Tiger sitings at this time of year were complicated because the recent monsoons had left a lush canopy of brush, creating hiding places for tigers. For hours, we roamed the jungle, which looked like an enchanted forest where fairies live. Recent rainfall allowed for fresh and crisp mint green leaves to shimmer against the charcoal black background of tree trunks that twisted and curved amongst the magic of the jungle. We spotted different varieties of deer, peacocks, monkeys, wild boar, dragonflies the color of fire, and birds galore. We even caught sight of a terrifying but gorgeous spider with black, orange, and yellow spots the size of my hand. It rested on its gigantic and perfectly symetrical web waiting for prey. 

The spider waited for its prey just as we sat by an enormous and ancient Banyan tree that looked like something from the Lord or the Rings, about to pull its massive roots and vines as if they were arms and legs to start walking deeper into the jungle. We waited not for prey, but for a tiger siting. We were on the look out for alarm calls (sounds animals make to warn us that there are tigers around). At one magical and nerve racking moment, a deer stood perfectly still and began patting his front leg as an indication that he sensed the presence of a tiger. I've never been so horrified and thrilled with anticipation. We waited for an hour, and deep down in our animal instinct (that woke up in Ranthambore after being dormant in our life in a concrete jungle) we knew there was a tiger near us. However, the tiger wasn't feeling sociable enough to say hello.
Sunset in Ranthambore.
At sundown, we witnessed one of the best shows I've seen the sun put on. A palette of pastel colors draping the sky above an ancient Hindu temple that has sat in the middle of a lake as a lounging area for many generations of tigers. My heart skipped beats and I sighed more than once.

While exiting the reservation that evening, we stumbled upon a traffic jam of safari jeeps on the main road.
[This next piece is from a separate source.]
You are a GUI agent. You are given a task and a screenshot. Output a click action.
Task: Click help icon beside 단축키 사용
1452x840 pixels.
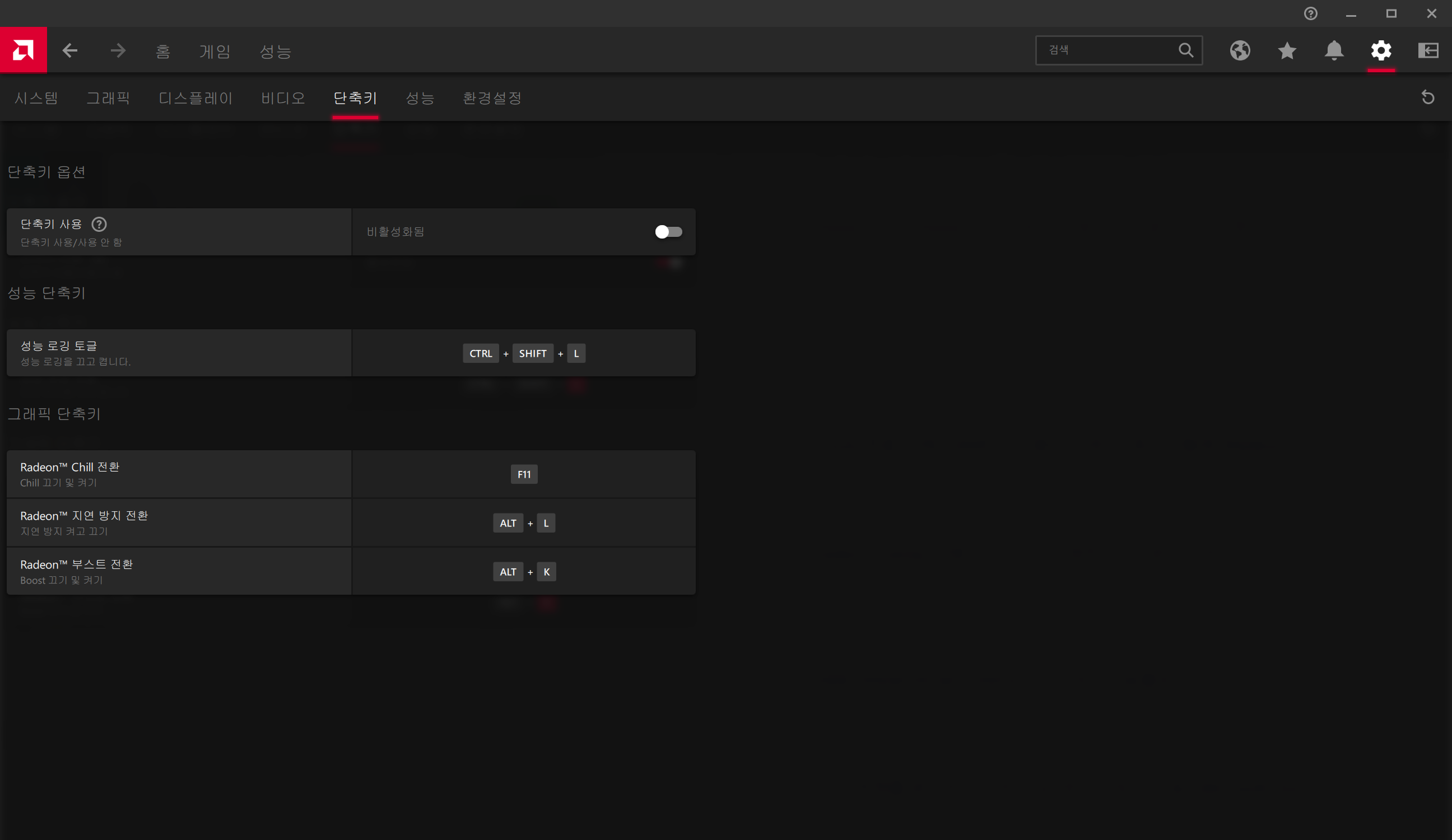coord(99,224)
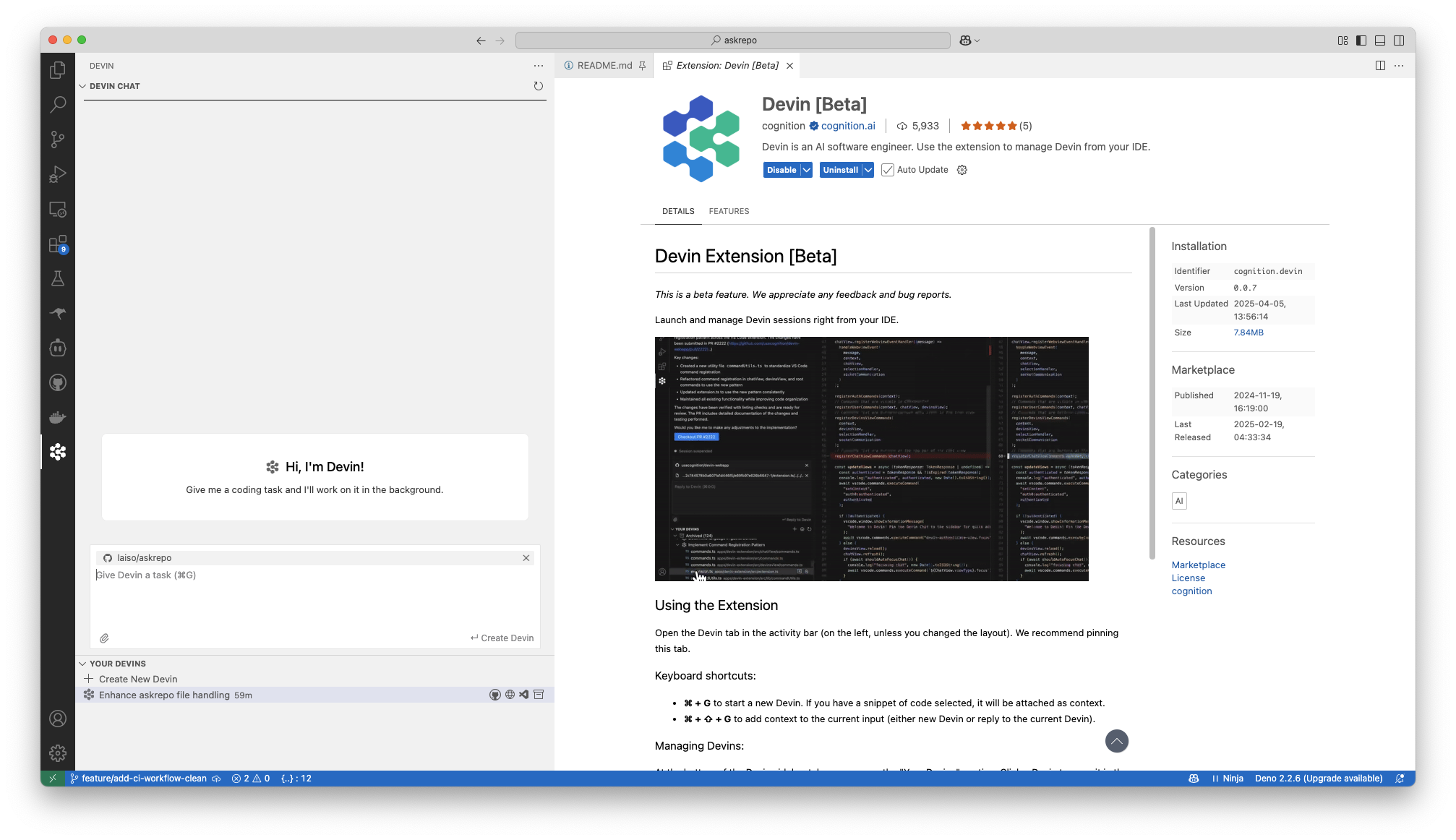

The guide in the jeep ahead of us stopped and pointed to our left, where ten feet from us, there he was...a tiger. My hands started to shake with excitement, fear, happiness, and a feeling of relief because this tiger had allowed us a glimpse, and appeased anxious anticipation. The monkeys in the trees yelled, jumped, and ran away from the tiger, while us humans clicked away with our cameras. I left Ranthambore a happier person than when I entered it. Tara and the family that runs Sher Bagh is addicted to the feeling of complete awe of seeing India's Bengal tigers, and perhaps I am now an addict as well. The power and imposing presence of a tiger living in his home are enough to humble even the most indifferent of spectators. I now understand what it means to be blessed by a tiger's decision to grace you with his presence. 
This is what happens when you're shaking so much, you can't take a proper photo of the tiger that is ten feet from you, and you're in an open jeep.

Seeing a tiger in his home solidified my belief that animals, and the environment we share with them, are sacred and to be revered and respected. 

*Fatehpur Sikri is a stunning Mughal city built with the purpose of bringing together artists, philosophers, theologists, and people from different religions far and wide. Stone is carved so intricately, it has the appearance of wood.